MEDELLIN, Colombia -- Gen. Mario Montoya has for years been a trusted caretaker of the sizable aid package Washington provides Colombia's army, leading helicopter-and-commando teams that eradicated drug crops and helping orchestrate this summer's dramatic rescue of hostage Ingrid Betancourt and three captured U.S. defense contractors from Marxist rebels.
With his cinematic bluster and take-charge nature, he impressed visiting American congressional delegations and military officials as an effective, no-nonsense commander who produced results.
But now, a former paramilitary fighter has said in special judicial proceedings that Montoya, who heads Colombia's army, collaborated with death squads that took control of this city's poor neighborhoods from the guerrillas a few years ago. His testimony, along with that of at least four paramilitary commanders, is illuminating the links between Colombia's potent, U.S.-backed military and its brutal paramilitary proxies.

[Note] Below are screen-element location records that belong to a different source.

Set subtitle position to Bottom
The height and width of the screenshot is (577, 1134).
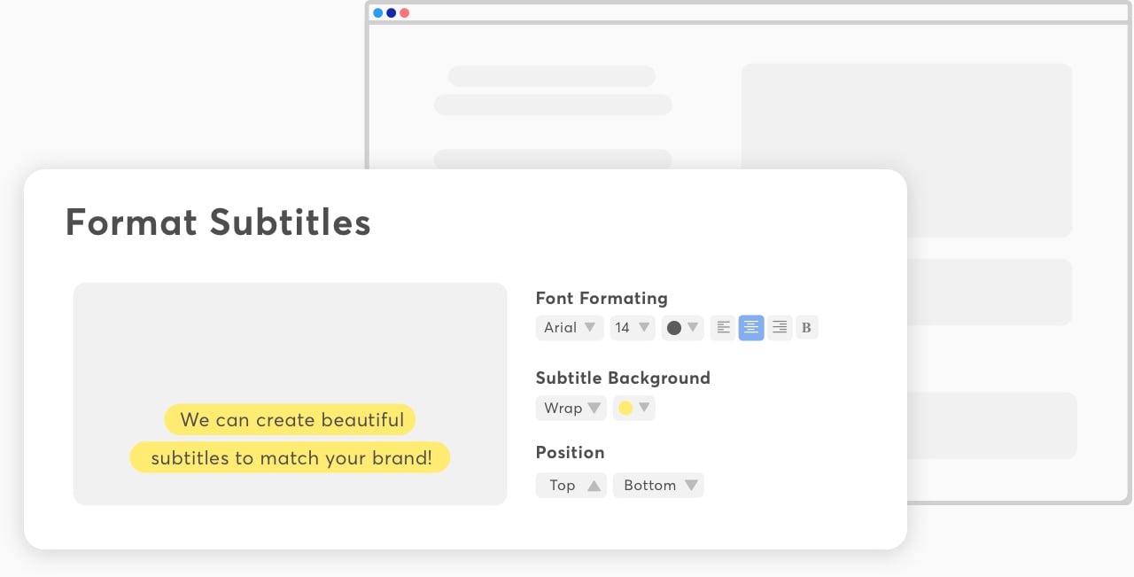[x=658, y=486]
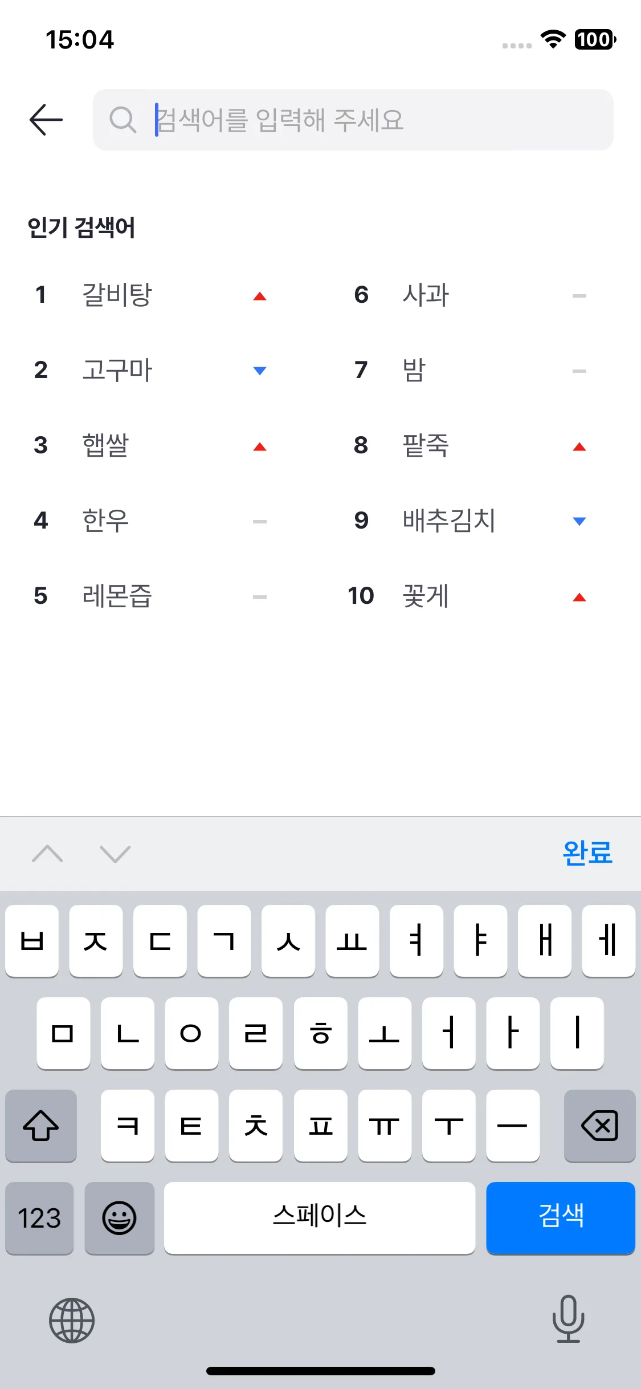
Task: Focus the 검색어를 입력해 주세요 search field
Action: 365,120
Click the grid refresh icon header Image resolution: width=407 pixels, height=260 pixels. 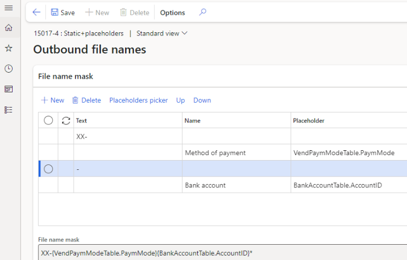(x=66, y=120)
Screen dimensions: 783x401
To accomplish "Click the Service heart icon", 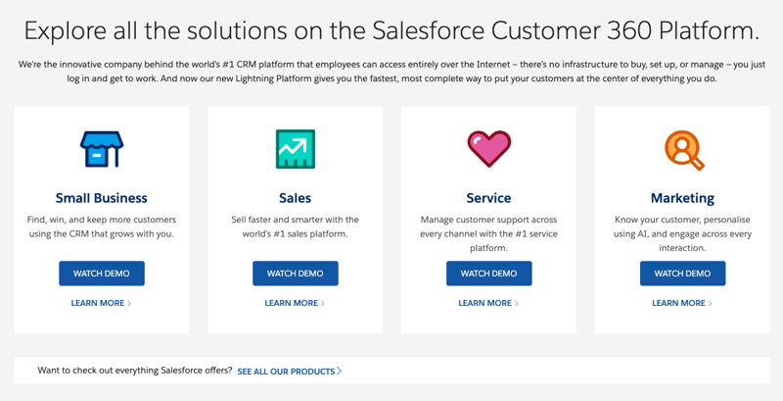I will pyautogui.click(x=488, y=149).
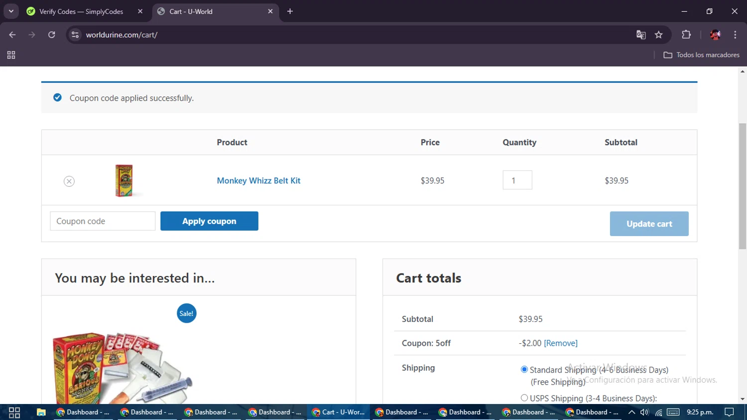Bookmark this page with star icon

tap(659, 35)
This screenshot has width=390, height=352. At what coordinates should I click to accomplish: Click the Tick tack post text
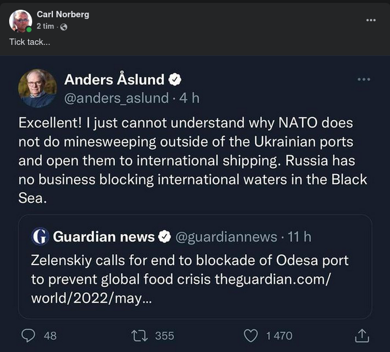(x=29, y=42)
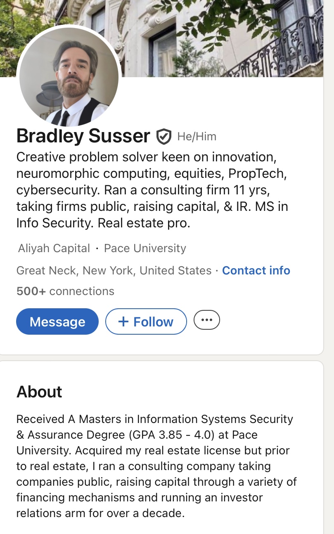Click the About section heading
The image size is (334, 534).
tap(39, 392)
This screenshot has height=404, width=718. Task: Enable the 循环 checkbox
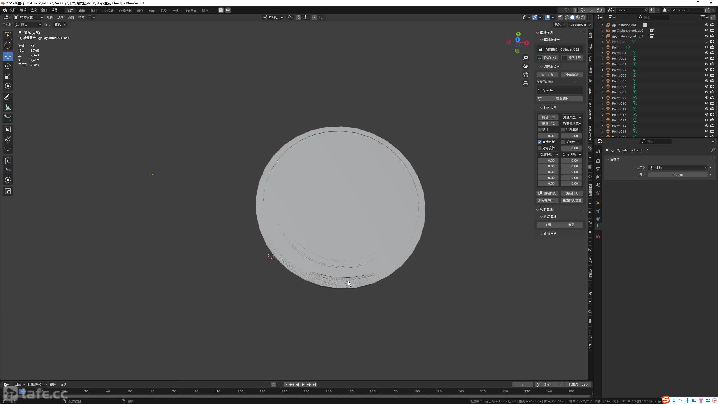click(540, 130)
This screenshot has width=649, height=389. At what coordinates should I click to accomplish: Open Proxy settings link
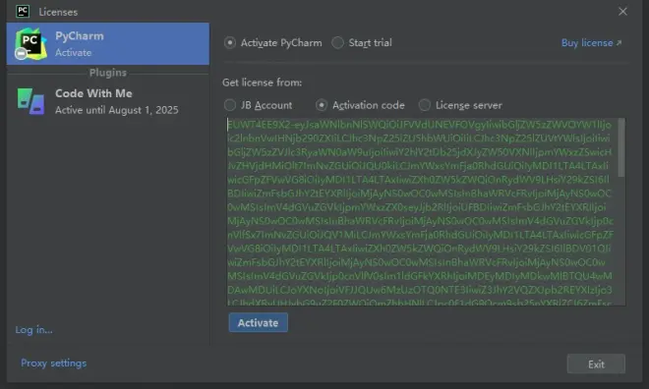pyautogui.click(x=54, y=362)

Already, Uribe's administration has been shaken by the arrest this month of a friend and ally of the president, retired Gen. Rito Alejo del Río, on murder charges. Investigators say del Río built a brutally effective counterinsurgency force with paramilitary militias and often planned joint operations with the top paramilitary leader of the late 1990s and early part of this decade, Carlos Castaño. Del Río denies ties to paramilitary groups.